### Task prompt
An exact copy of the listing is needed, with every line kept.

|---|

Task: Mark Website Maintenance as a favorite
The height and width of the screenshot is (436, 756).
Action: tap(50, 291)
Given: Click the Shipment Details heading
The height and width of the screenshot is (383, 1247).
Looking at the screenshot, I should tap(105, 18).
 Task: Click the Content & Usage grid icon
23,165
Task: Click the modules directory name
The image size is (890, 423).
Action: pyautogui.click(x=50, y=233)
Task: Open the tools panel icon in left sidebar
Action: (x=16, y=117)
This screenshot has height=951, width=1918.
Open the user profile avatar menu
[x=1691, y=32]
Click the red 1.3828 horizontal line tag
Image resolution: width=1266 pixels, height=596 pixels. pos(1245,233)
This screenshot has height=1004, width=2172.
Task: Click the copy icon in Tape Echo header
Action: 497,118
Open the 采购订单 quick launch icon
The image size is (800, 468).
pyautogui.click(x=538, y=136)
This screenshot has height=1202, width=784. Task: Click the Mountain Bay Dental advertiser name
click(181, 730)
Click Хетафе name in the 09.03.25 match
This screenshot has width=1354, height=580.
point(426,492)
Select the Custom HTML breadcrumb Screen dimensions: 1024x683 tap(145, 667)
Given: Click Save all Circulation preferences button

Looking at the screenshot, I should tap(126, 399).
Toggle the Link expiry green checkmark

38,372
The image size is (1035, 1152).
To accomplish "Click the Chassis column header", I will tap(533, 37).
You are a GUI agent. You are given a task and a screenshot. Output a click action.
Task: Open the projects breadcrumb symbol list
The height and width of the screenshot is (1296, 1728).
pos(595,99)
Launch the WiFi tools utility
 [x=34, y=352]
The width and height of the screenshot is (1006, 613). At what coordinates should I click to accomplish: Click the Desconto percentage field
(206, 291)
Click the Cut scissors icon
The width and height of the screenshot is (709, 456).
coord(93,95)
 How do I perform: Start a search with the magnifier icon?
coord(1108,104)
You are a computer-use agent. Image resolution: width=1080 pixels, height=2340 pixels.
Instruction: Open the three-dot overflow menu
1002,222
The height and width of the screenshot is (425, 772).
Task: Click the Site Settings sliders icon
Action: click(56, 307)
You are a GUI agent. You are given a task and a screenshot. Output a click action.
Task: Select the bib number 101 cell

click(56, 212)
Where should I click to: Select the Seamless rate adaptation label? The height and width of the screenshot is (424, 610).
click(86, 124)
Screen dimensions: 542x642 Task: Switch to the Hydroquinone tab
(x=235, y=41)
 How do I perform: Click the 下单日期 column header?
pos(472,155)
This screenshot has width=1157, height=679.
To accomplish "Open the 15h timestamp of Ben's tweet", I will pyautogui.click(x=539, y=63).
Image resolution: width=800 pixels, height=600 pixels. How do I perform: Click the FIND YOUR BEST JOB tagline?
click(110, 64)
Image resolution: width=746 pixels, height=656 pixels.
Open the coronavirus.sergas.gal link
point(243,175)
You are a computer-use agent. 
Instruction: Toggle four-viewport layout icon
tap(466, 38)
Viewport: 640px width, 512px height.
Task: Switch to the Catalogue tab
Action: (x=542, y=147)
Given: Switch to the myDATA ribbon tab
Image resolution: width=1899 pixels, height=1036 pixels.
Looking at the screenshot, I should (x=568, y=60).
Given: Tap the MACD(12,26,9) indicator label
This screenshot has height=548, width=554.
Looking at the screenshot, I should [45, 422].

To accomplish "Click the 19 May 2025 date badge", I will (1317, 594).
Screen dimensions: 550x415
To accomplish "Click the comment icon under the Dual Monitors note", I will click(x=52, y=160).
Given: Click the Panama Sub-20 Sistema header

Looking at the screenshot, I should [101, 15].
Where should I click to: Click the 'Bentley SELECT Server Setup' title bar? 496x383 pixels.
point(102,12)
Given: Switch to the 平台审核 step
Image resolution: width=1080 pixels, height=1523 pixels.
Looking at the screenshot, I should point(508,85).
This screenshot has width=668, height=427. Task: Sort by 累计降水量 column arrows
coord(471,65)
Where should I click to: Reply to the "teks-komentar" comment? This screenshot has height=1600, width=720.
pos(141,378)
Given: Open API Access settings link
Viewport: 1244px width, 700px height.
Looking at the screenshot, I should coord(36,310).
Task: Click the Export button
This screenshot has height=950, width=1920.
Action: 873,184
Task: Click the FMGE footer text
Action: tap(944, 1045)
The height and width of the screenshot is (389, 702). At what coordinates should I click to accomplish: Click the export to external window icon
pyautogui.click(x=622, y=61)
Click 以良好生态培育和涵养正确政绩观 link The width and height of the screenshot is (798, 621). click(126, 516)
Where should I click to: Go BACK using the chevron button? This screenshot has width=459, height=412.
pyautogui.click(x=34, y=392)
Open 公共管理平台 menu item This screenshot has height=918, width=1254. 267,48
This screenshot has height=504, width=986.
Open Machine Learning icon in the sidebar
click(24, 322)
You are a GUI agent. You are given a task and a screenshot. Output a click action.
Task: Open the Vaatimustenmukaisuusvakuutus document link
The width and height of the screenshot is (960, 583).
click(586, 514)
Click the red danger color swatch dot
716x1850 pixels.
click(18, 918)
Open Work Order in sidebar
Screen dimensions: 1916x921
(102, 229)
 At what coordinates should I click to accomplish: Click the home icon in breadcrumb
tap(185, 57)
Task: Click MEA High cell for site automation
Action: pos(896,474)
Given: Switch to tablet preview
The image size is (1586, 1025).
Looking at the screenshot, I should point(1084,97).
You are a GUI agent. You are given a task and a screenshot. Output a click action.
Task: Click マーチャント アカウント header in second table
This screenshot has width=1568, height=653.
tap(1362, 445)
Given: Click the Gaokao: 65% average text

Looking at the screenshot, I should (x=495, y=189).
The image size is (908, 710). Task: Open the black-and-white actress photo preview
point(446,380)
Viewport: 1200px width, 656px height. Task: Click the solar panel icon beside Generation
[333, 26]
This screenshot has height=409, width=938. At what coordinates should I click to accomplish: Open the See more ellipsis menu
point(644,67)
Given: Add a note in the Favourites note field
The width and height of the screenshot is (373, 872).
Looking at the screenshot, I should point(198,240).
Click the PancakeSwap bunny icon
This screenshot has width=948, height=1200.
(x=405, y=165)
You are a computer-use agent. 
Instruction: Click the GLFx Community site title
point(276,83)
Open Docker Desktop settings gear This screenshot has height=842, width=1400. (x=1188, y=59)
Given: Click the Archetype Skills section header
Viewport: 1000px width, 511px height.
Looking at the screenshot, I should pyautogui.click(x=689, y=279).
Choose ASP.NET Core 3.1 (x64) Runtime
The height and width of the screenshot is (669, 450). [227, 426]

|---|

### Task answer
Task: Mark Website Maintenance as a favorite
The height and width of the screenshot is (436, 756).
Action: tap(50, 291)
Given: Click the Shipment Details heading
The height and width of the screenshot is (383, 1247).
Looking at the screenshot, I should tap(105, 18).
 Task: Click the Content & Usage grid icon
23,165
Task: Click the modules directory name
The image size is (890, 423).
Action: pyautogui.click(x=50, y=233)
Task: Open the tools panel icon in left sidebar
Action: (x=16, y=117)
This screenshot has height=951, width=1918.
Open the user profile avatar menu
[x=1691, y=32]
Click the red 1.3828 horizontal line tag
Image resolution: width=1266 pixels, height=596 pixels. pos(1245,233)
This screenshot has height=1004, width=2172.
Task: Click the copy icon in Tape Echo header
Action: 497,118
Open the 采购订单 quick launch icon
The image size is (800, 468).
pyautogui.click(x=538, y=136)
This screenshot has height=1202, width=784. Task: Click the Mountain Bay Dental advertiser name
click(181, 730)
Click Хетафе name in the 09.03.25 match
This screenshot has width=1354, height=580.
point(426,492)
Select the Custom HTML breadcrumb Screen dimensions: 1024x683 tap(145, 667)
Given: Click Save all Circulation preferences button

Looking at the screenshot, I should tap(126, 399).
Toggle the Link expiry green checkmark

38,372
The image size is (1035, 1152).
To accomplish "Click the Chassis column header", I will tap(533, 37).
You are a GUI agent. You are given a task and a screenshot. Output a click action.
Task: Open the projects breadcrumb symbol list
The height and width of the screenshot is (1296, 1728).
pos(595,99)
Launch the WiFi tools utility
 [x=34, y=352]
The width and height of the screenshot is (1006, 613). At what coordinates should I click to accomplish: Click the Desconto percentage field
(206, 291)
Click the Cut scissors icon
The width and height of the screenshot is (709, 456).
coord(93,95)
 How do I perform: Start a search with the magnifier icon?
coord(1108,104)
You are a computer-use agent. Image resolution: width=1080 pixels, height=2340 pixels.
Instruction: Open the three-dot overflow menu
1002,222
The height and width of the screenshot is (425, 772).
Task: Click the Site Settings sliders icon
Action: click(56, 307)
You are a GUI agent. You are given a task and a screenshot. Output a click action.
Task: Select the bib number 101 cell

click(56, 212)
Where should I click to: Select the Seamless rate adaptation label? The height and width of the screenshot is (424, 610).
click(86, 124)
Screen dimensions: 542x642 Task: Switch to the Hydroquinone tab
(x=235, y=41)
 How do I perform: Click the 下单日期 column header?
pos(472,155)
This screenshot has width=1157, height=679.
To accomplish "Open the 15h timestamp of Ben's tweet", I will pyautogui.click(x=539, y=63).
Image resolution: width=800 pixels, height=600 pixels. How do I perform: Click the FIND YOUR BEST JOB tagline?
click(110, 64)
Image resolution: width=746 pixels, height=656 pixels.
Open the coronavirus.sergas.gal link
point(243,175)
You are a computer-use agent. 
Instruction: Toggle four-viewport layout icon
tap(466, 38)
Viewport: 640px width, 512px height.
Task: Switch to the Catalogue tab
Action: (x=542, y=147)
Given: Switch to the myDATA ribbon tab
Image resolution: width=1899 pixels, height=1036 pixels.
Looking at the screenshot, I should (x=568, y=60).
Given: Tap the MACD(12,26,9) indicator label
This screenshot has height=548, width=554.
Looking at the screenshot, I should [45, 422].

To accomplish "Click the 19 May 2025 date badge", I will (1317, 594).
Screen dimensions: 550x415
To accomplish "Click the comment icon under the Dual Monitors note", I will click(x=52, y=160).
Given: Click the Panama Sub-20 Sistema header

Looking at the screenshot, I should [101, 15].
Where should I click to: Click the 'Bentley SELECT Server Setup' title bar? 496x383 pixels.
point(102,12)
Given: Switch to the 平台审核 step
Image resolution: width=1080 pixels, height=1523 pixels.
Looking at the screenshot, I should point(508,85).
This screenshot has width=668, height=427. Task: Sort by 累计降水量 column arrows
coord(471,65)
Where should I click to: Reply to the "teks-komentar" comment? This screenshot has height=1600, width=720.
pos(141,378)
Given: Open API Access settings link
Viewport: 1244px width, 700px height.
Looking at the screenshot, I should coord(36,310).
Task: Click the Export button
This screenshot has height=950, width=1920.
Action: 873,184
Task: Click the FMGE footer text
Action: tap(944, 1045)
The height and width of the screenshot is (389, 702). At what coordinates should I click to accomplish: Click the export to external window icon
pyautogui.click(x=622, y=61)
Click 以良好生态培育和涵养正确政绩观 link The width and height of the screenshot is (798, 621). click(126, 516)
Where should I click to: Go BACK using the chevron button? This screenshot has width=459, height=412.
pyautogui.click(x=34, y=392)
Open 公共管理平台 menu item This screenshot has height=918, width=1254. 267,48
This screenshot has height=504, width=986.
Open Machine Learning icon in the sidebar
click(24, 322)
You are a GUI agent. You are given a task and a screenshot. Output a click action.
Task: Open the Vaatimustenmukaisuusvakuutus document link
The width and height of the screenshot is (960, 583).
click(586, 514)
Click the red danger color swatch dot
716x1850 pixels.
click(18, 918)
Open Work Order in sidebar
Screen dimensions: 1916x921
(102, 229)
 At what coordinates should I click to accomplish: Click the home icon in breadcrumb
tap(185, 57)
Task: Click MEA High cell for site automation
Action: pos(896,474)
Given: Switch to tablet preview
The image size is (1586, 1025).
Looking at the screenshot, I should point(1084,97).
You are a GUI agent. You are given a task and a screenshot. Output a click action.
Task: Click マーチャント アカウント header in second table
This screenshot has width=1568, height=653.
tap(1362, 445)
Given: Click the Gaokao: 65% average text

Looking at the screenshot, I should (x=495, y=189).
The image size is (908, 710). Task: Open the black-and-white actress photo preview
point(446,380)
Viewport: 1200px width, 656px height. Task: Click the solar panel icon beside Generation
[333, 26]
This screenshot has height=409, width=938. At what coordinates should I click to accomplish: Open the See more ellipsis menu
point(644,67)
Given: Add a note in the Favourites note field
The width and height of the screenshot is (373, 872).
Looking at the screenshot, I should point(198,240).
Click the PancakeSwap bunny icon
This screenshot has width=948, height=1200.
(x=405, y=165)
You are a computer-use agent. 
Instruction: Click the GLFx Community site title
point(276,83)
Open Docker Desktop settings gear This screenshot has height=842, width=1400. (x=1188, y=59)
Given: Click the Archetype Skills section header
Viewport: 1000px width, 511px height.
Looking at the screenshot, I should pyautogui.click(x=689, y=279).
Choose ASP.NET Core 3.1 (x64) Runtime
The height and width of the screenshot is (669, 450). [227, 426]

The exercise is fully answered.